*** Data to process Section Begins ***

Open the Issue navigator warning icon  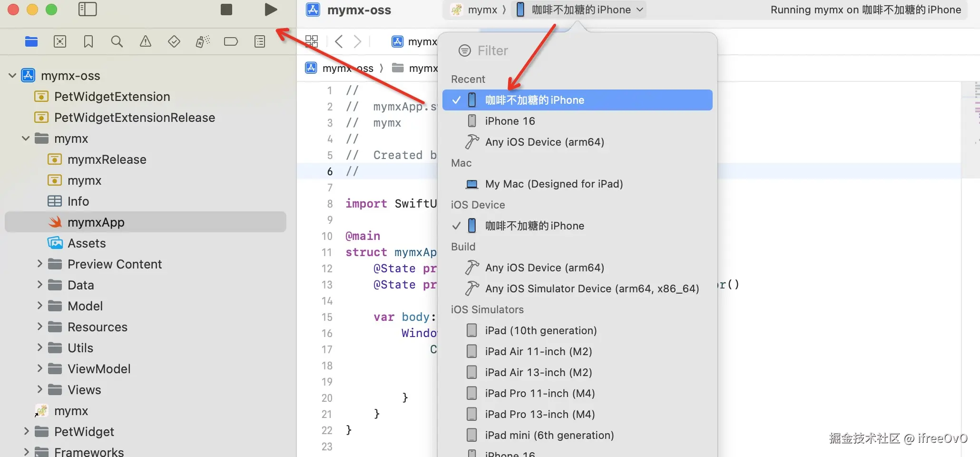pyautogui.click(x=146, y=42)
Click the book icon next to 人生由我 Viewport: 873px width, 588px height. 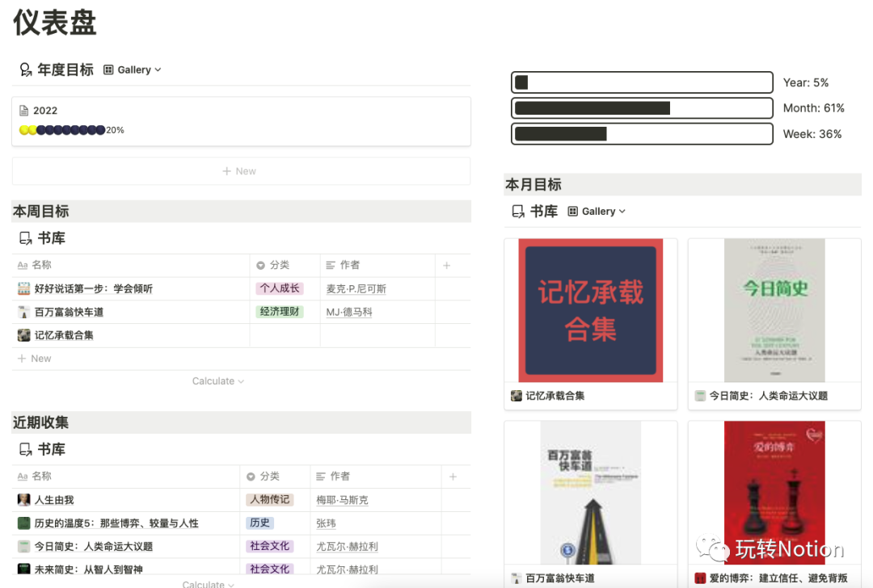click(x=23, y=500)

*** Data to process Section Ends ***
*** Data to process Section Begins ***

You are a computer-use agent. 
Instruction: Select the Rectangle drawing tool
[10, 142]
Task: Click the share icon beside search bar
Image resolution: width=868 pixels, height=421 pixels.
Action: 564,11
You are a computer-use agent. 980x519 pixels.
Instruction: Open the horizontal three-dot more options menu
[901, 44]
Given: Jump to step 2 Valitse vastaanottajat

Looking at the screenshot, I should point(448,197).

*** Data to process Section Ends ***

#### Problem
Every line containing the word "agent" must be copied from the material above.

#### Task response
You are a computer-use agent. 
You are a computer-use agent. 980x519 pixels.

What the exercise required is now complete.